Here’s a quick flavour of some of the solutions we saw. Ajila AG showed an application which handles planning permission in parts of Switzerland; everything is handled using PDF form submissions and email, and apparently a process which used to take 45 days is now accomplished in 3 days. Another Ajila AG solution handles the electronic paperwork for complex financial instruments at the Swiss stock exchange. Ensemble Systems showed an e-invoicing system which includes a portal where both a company and its suppliers can log in to view and track the progress of an invoice. Impuls Systems GmbH used PDF forms combined with Adobe Connect Pro conferencing to create online consultation rooms and guided form completion for clients purchasing health insurance. Aktive Reply built a system to replace printed letterheads for an insurance company with 10,000 agents; not only does the system save paper, but it also synchronises any address changes with a central database. Another Aktive Reply application lets lawyers assemble contracts from a database of fragments, enforcing rules that reduce the chance of errors; we were told that this one replaced a complex and error-prone Word macro.
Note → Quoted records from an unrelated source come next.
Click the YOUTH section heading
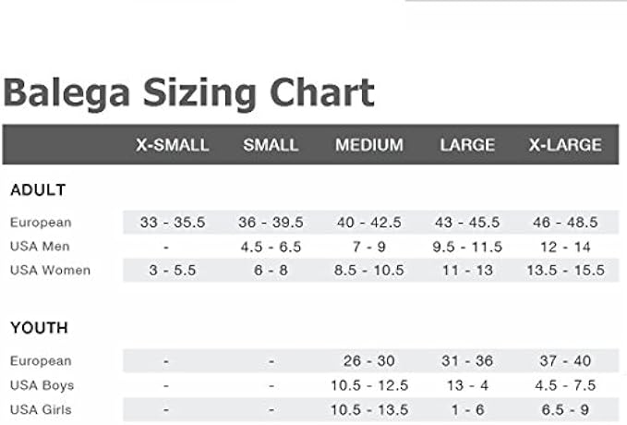This screenshot has height=425, width=627. tap(39, 328)
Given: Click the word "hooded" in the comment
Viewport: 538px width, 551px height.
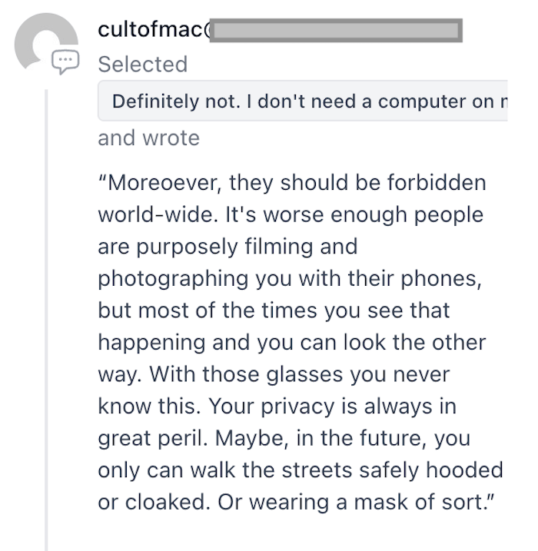Looking at the screenshot, I should click(464, 470).
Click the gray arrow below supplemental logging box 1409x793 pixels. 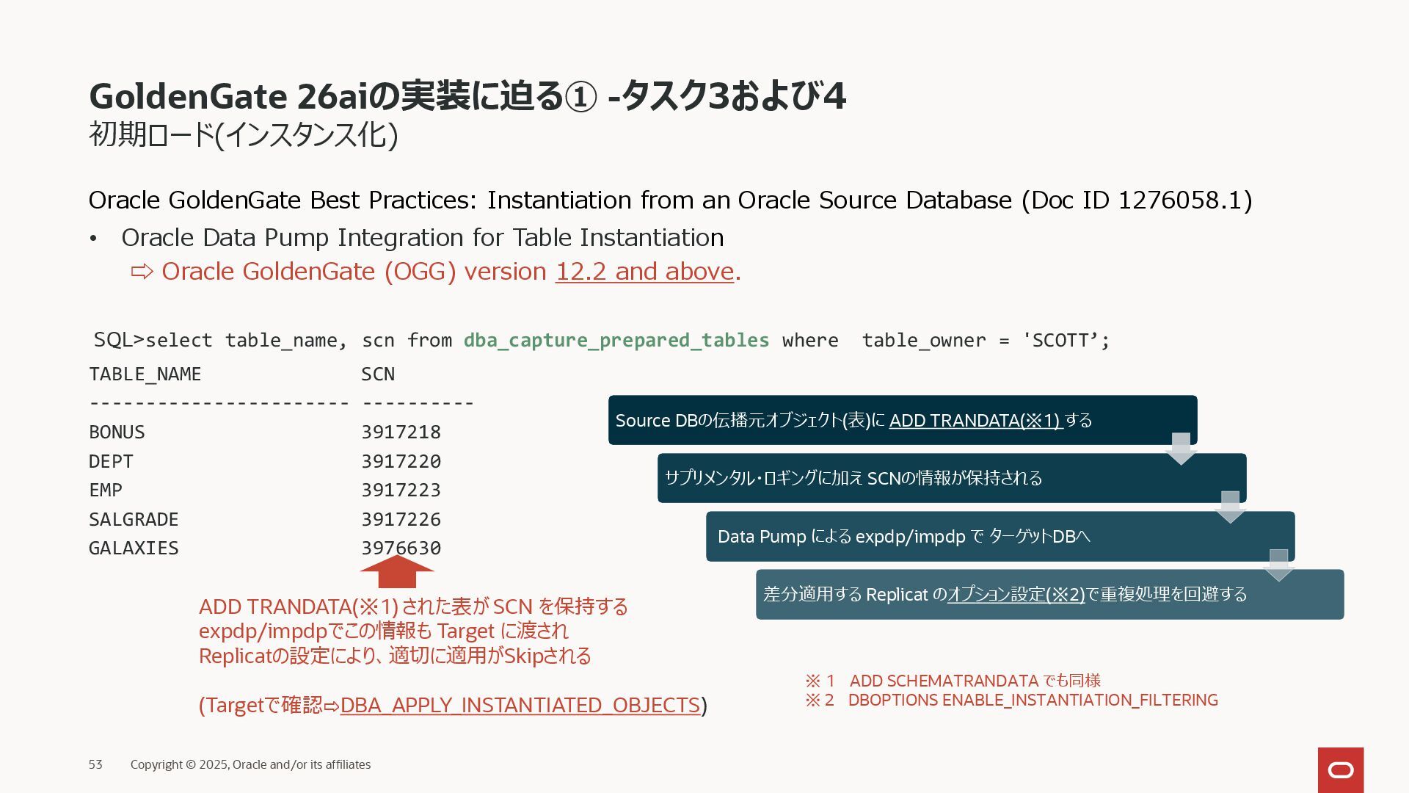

OK, so why would you not want to use LiveCycle for your forms or document-based workflow or business process management application? Well, these solutions tend to be costly so smaller organisations need not apply; and I did worry on occasion about over-complexity. More important, the whole platform depends on PDF, often making use of smart features like Adobe Reader Extensions and scripting. After all, this is why Adobe added all these abilities to PDF, despite security concerns and the desire some of us have for simple, fast rendering of PDF documents rather than yet another application platform.

PDF is well supported of course, but once you move away from Windows and Mac desktops, it is often not the official Adobe Reader that you use, but some other utility that does not support all these extra features. In many cases it is not just PDF, but Flash/Flex applications which form part of these LiveCycle solutions. Adobe understands the importance of mobile devices and I was told that more effort will be put into Adobe Reader for mobile devices, to broaden its support and extend its features. Reader for Android is also available, as an app in the Android Market.

That’s fair enough, but what about Apple? Curiously (or not) PDF is not well supported on the iPad, though you can read PDF in Safari and in mail attachments. This is not Adobe Reader though; and given that PDF now supports Flash as well as scripting there seems little chance of Adobe getting it onto the App Store. Flash itself is completely absent of course.

Lack of compatibility with Apple devices did not seem to be a big concern among the partners I spoke to at the conference. Many of the solutions are internal or work within controlled environments where client compatibility can be enforced. Nevertheless, I can see this becoming an increasing problem if Apple’s success with iPhone and iPad continues, especially in cases where applications are public-facing. My suggestion to Adobe is that it now needs to work on making LiveCycle work better with plain HTML clients, in order to future-proof its platform to some extent.